Osborne’s latest album, Bring It On Home, a collection of vintage R & B tunes, was released in March of this year. She has said, "I knew when the time was right and my voice was ready, I wanted to make a recording like this one."

Natalie Anne Merchant was born October 26, 1963 in Jamestown, New York, the third of four children of Anthony and Ann Merchant. Her paternal grandfather, who played the accordion, mandolin and guitar, emigrated to the United States from Sicily; his surname was "Mercante" before it was Anglicized. Her maternal grandfather, a cartoonist, piano tuner and member of a barbershop quartet, was Irish. Her parents divorced when she was eight years old, and her mother later remarried. Natalie Merchant married Daniel de la Calle in 2003 and they have a daughter, Lucia. Merchant has recently stated that she is divorced.

When Merchant was a child, her mother listened to music (The Beatles, Al Green, Aretha Franklin) and encouraged her children to study music.

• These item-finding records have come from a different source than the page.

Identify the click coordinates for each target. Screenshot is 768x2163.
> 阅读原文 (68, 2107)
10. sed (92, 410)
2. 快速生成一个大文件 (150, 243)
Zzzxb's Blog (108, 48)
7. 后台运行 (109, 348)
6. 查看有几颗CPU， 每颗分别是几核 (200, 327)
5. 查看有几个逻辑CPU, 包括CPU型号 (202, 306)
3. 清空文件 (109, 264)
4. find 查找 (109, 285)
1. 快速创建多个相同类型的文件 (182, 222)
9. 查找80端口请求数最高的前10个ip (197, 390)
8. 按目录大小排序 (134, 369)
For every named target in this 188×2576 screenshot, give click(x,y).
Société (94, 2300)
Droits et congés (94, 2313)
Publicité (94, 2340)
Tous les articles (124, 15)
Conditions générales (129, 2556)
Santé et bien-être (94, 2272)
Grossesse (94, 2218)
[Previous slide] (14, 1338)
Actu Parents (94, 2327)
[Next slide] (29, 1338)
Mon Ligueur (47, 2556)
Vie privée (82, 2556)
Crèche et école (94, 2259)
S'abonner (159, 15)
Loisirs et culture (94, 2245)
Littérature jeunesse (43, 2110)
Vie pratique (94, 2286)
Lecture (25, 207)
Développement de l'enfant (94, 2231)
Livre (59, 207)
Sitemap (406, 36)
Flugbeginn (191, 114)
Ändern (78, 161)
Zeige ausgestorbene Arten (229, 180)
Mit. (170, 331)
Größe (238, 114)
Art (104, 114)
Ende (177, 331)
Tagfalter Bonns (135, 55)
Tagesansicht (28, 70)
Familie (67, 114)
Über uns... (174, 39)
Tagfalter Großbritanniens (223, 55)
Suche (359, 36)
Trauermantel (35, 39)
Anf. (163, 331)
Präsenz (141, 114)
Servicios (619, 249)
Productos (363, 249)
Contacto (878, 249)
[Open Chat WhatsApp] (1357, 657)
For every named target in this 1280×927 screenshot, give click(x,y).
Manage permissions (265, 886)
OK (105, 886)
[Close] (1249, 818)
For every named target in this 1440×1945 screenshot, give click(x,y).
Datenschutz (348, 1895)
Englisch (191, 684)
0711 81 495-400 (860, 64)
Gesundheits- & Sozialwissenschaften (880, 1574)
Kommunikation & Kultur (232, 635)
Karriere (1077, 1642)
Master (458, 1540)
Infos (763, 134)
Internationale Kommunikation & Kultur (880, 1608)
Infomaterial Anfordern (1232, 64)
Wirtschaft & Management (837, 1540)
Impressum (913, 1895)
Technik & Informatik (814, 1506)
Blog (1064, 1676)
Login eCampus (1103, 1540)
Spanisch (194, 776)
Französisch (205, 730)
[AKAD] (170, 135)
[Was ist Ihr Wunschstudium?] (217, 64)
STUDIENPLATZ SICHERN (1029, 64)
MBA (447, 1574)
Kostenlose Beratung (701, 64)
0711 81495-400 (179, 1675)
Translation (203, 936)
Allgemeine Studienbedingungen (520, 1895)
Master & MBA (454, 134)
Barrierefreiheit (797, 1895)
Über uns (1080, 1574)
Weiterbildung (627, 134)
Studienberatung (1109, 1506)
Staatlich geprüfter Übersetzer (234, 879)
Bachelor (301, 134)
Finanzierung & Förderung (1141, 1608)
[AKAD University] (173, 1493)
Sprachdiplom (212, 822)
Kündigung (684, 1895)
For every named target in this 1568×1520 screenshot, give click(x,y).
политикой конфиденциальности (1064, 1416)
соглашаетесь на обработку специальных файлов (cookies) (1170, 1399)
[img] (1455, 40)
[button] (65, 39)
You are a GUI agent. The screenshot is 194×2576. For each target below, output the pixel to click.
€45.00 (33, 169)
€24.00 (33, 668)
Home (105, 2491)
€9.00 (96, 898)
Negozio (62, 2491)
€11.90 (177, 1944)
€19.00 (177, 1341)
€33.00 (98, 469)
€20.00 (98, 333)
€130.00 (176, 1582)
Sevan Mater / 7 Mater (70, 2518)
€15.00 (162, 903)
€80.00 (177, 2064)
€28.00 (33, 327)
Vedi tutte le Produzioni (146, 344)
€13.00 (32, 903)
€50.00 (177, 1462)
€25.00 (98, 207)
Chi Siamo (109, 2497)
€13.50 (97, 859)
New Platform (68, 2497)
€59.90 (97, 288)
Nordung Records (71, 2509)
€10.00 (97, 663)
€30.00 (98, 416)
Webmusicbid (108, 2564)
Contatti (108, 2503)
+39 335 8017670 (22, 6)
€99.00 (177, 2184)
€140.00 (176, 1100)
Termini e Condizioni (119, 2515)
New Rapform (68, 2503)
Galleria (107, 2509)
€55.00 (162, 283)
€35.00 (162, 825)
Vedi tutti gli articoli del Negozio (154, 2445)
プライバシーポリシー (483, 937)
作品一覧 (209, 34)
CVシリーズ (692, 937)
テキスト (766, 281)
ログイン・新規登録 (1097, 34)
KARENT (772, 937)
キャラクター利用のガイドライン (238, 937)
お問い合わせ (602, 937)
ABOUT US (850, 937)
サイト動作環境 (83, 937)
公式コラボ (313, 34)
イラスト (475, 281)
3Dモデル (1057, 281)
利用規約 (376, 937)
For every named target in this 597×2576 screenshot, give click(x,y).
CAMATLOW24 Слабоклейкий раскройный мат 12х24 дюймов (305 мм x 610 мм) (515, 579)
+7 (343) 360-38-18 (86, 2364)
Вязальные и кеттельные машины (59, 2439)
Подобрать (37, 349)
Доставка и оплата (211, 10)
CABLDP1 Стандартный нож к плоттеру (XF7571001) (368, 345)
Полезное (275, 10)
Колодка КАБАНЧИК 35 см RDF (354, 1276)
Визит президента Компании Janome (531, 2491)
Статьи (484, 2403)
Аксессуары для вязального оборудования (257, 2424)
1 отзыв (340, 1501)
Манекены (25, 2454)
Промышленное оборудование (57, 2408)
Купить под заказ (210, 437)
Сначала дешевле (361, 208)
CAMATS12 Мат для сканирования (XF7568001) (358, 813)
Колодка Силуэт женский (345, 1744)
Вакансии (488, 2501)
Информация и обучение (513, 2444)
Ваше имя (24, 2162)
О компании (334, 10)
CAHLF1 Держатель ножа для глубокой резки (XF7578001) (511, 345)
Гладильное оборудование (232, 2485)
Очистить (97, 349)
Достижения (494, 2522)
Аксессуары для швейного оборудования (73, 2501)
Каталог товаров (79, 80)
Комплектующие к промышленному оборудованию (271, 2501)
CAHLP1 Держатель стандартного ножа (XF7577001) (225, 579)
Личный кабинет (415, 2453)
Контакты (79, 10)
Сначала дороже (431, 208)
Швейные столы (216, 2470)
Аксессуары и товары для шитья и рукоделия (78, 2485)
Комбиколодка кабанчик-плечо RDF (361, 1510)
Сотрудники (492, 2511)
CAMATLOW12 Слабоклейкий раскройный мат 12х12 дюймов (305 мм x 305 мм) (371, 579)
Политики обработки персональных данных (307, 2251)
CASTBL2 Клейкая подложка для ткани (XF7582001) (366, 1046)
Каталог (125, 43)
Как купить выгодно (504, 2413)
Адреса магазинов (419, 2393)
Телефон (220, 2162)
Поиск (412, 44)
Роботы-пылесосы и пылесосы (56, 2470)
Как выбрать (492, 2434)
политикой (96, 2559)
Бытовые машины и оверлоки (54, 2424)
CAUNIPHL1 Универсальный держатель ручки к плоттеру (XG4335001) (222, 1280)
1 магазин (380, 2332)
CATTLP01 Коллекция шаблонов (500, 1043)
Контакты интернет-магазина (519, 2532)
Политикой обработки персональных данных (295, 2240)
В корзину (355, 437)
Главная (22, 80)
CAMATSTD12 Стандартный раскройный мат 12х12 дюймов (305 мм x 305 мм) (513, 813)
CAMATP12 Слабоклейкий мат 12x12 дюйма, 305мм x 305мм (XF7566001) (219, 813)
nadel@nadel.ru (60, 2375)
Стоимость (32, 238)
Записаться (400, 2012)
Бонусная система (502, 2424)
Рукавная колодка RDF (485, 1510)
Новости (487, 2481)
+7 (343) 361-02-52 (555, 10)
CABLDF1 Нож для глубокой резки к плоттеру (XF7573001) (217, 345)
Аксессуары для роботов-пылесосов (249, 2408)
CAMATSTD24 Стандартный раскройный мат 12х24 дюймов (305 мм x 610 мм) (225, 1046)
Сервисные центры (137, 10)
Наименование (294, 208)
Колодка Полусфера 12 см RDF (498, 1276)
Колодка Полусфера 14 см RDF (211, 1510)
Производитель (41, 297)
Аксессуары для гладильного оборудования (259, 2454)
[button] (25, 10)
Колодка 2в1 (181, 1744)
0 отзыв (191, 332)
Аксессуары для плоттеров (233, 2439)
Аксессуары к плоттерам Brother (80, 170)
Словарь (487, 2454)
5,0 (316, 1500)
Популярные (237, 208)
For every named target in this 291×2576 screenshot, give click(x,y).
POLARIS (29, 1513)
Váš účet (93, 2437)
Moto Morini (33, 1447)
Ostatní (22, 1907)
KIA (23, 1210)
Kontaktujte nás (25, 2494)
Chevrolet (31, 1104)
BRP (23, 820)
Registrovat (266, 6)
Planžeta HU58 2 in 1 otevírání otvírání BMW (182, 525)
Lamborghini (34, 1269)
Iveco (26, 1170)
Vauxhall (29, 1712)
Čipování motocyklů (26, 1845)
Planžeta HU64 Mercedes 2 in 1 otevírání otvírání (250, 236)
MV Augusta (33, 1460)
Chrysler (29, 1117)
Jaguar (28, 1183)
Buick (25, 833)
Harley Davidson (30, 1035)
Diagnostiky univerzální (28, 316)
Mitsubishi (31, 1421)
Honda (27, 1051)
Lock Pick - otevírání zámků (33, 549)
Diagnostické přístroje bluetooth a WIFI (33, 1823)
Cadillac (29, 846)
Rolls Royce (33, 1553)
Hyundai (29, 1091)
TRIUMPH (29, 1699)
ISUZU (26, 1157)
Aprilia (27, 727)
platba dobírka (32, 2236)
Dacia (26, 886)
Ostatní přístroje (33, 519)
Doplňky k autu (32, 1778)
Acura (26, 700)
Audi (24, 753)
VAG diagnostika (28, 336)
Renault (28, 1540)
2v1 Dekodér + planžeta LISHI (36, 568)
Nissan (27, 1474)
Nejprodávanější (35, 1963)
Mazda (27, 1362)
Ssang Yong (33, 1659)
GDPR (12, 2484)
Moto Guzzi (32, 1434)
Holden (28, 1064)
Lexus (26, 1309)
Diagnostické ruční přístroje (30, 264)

Merchant is quoted as saying, "I was taken to the symphony a lot because my mother loved classical music." She says, "I was dragged to see Styx when I was 12. We had to drive 100 miles to Buffalo. I remember Styx had a white piano, which rose out of the stage. It was awe-inspiring and inspirational."

A self-described "suicidal high school dropout," Merchant started working in a health food store at 16. She considered a career in special education after taking part in a handicapped children's summer program. But eventually in 1981, while a student at Jamestown Community College, she started singing for a band called Still Life, which was to become 10,000 Maniacs. Merchant was lead singer and primary lyricist for 10,000 Maniacs which recorded nine albums while she was with the group. Two of those albums went platinum and four gold.

Merchant started her solo career in 1994 and has recorded six albums since. Her last performance in Denver was in August 2010 at the Ellie Caulkins Opera House. She was touring in support of her album Leave Your Sleep, an ambitious collection of 26 songs that sets poems from the 19th and 20th centuries to music.

In conjunction with her next orchestral recording (release is expected soon), Natalie Merchant is undertaking an extensive touring project performing with symphony orchestras throughout the world, including this stop in Denver with the Colorado Symphony.

Throughout her career, Merchant has been dedicated to supporting a wide array of non-profit organizations lending both financial support and raising public awareness. She was recently appointed by the governor of New York to serve a five-year term as a member of the prestigious New York State Council on the Arts.